Whether a mortgage contingency clause in NYC is “necessary” depends on several factors, including:
- The financial status of the buyer.
- The appraised value of the unit for sale.
- In the case of co-ops and condos, the financial viability of the cooperative or condo community of which the unit is a part.
- Overall real estate market conditions (e.g., buyer’s market, seller’s market, lender’s market).
For example, a relatively wealthy individual buying a co-op unit applies for a mortgage. The unit appraises below the contract price, and the financial condition does not satisfy the bank’s underwriters. In this case, the bank may deny the buyer a mortgage. Conversely, a person with relatively more minor wealth buying a condo that appraises y high in a financially solid building might be approved.
And in either case, the overall real estate market conditions may result in a very different reality. For example, in a “seller’s market,” a seller has prospective buyers banging down the door with offers well above the asking price.
That seller will have little incentive to agree to a mortgage contingency. However, in a “buyer’s market,” the same seller might have no other option but to include the contingency or lose a potential buyer.
Why do sellers in NYC disapprove of mortgage contingency clauses?
Sellers in NYC are often averse to doing a deal with a mortgage-contingent buyer because there are usually lots of buyers to choose from.
In a strong housing market a seller may receive multiple offers. This means there is a large ‘opportunity cost’ and risk for the seller to go with the mortgage contingent offer over an all-cash offer. This can happen even if the financed buyer’s offer price is marginally higher.
A seller signs a contract with a mortgage contingent buyer. Therefore the clause is ultimately activated, the deal falls apart, and the seller has lost 30-60 days of precious marketing time.
How can I minimize my risk if I’ve decided to submit a non-contingent offer?
Assuming you are pre-approved by a major bank and have confirmed with them that your building is on the list of approved buildings; most likely you will get approved.
If the bank has approved you but not your building, they should be able to tell you whether or not the building gets approved before you commit to signing the contract.
If you are competing against an all-cash and/or non-contingent offer but are not willing to forego the entire mortgage contingency, there are options. You could break down the contingency into a few components to effectively manage risk while making your offer as competitive as possible.
As a sweetener to the seller, you could agree to cover the financial risk of a low appraisal. Do this only if you have a backup plan for making up the shortfall (we discuss this in more depth below).
There is no “standard” Clause, although several standard clauses are circulating through the industry.
Some Mortgage Contingency Clauses act like protective bubbles surrounding the buyer for a time.
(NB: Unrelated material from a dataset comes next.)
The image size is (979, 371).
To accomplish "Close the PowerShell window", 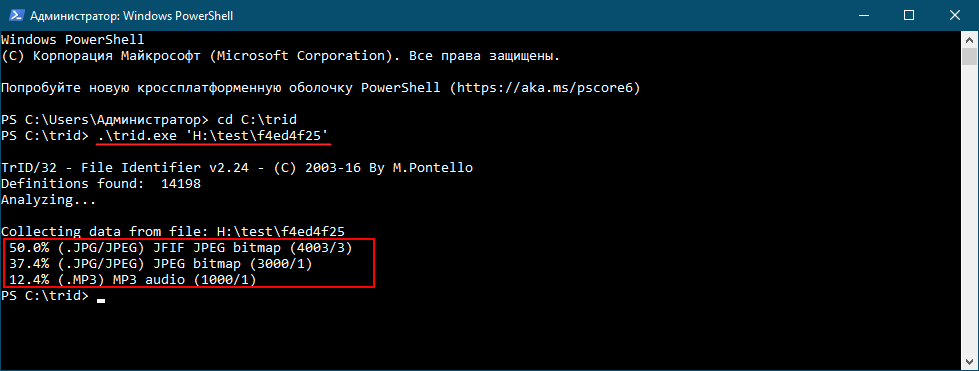I will point(952,15).
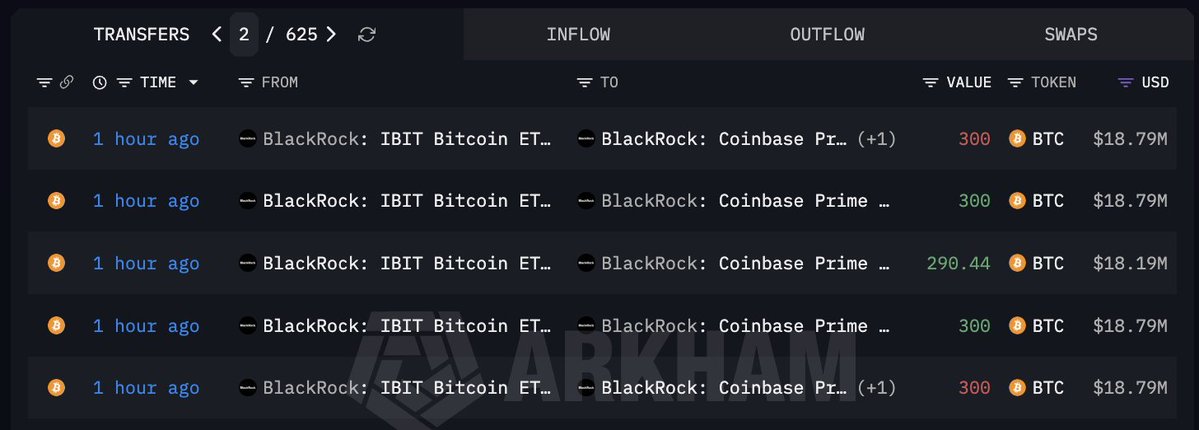Click the Bitcoin icon in first row
The image size is (1199, 430).
click(x=57, y=138)
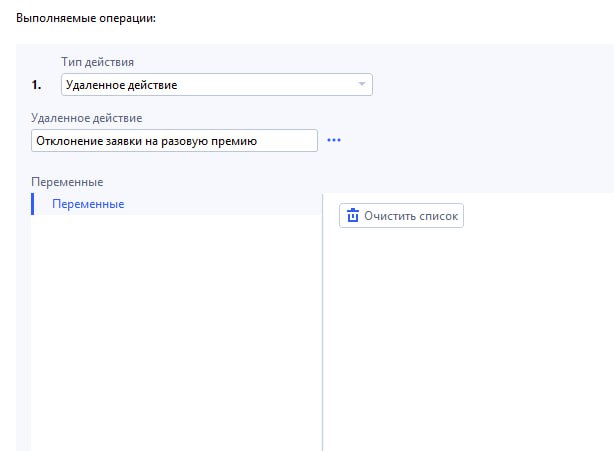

Then they “pop” and disappear altogether once meeting certain conditions. Other clauses act more like shields that guard the buyer against certain situations throughout the contract process.
It is possible to find a middle ground. Satisfy the buyer’s need for financial protection while reassuring the seller that the contingency period will be short.
This concept is a rather broad term that attorneys can negotiate. For example, the buyer’s attorney can negotiate minimum loan amount language. This clause allows the buyer to cancel the contract if he can’t secure financing for a negotiated threshold. Another angle is to include an appraisal contingency.
This clause allows the buyer to cancel the contract, and walk away from the deal, if the appraisal comes in lower a certain threshold (usually the contract price minus a few percentage points).
Therefore, we strongly urge prospective buyers and sellers to consult with their attorneys about this Mortgage Contingency Clause.
Consult about the process of negotiating a deal from the time of acceptance to signing the contract, all the way to closing. It is straightforward to ask your attorney for samples and examples of mortgage contingency clauses.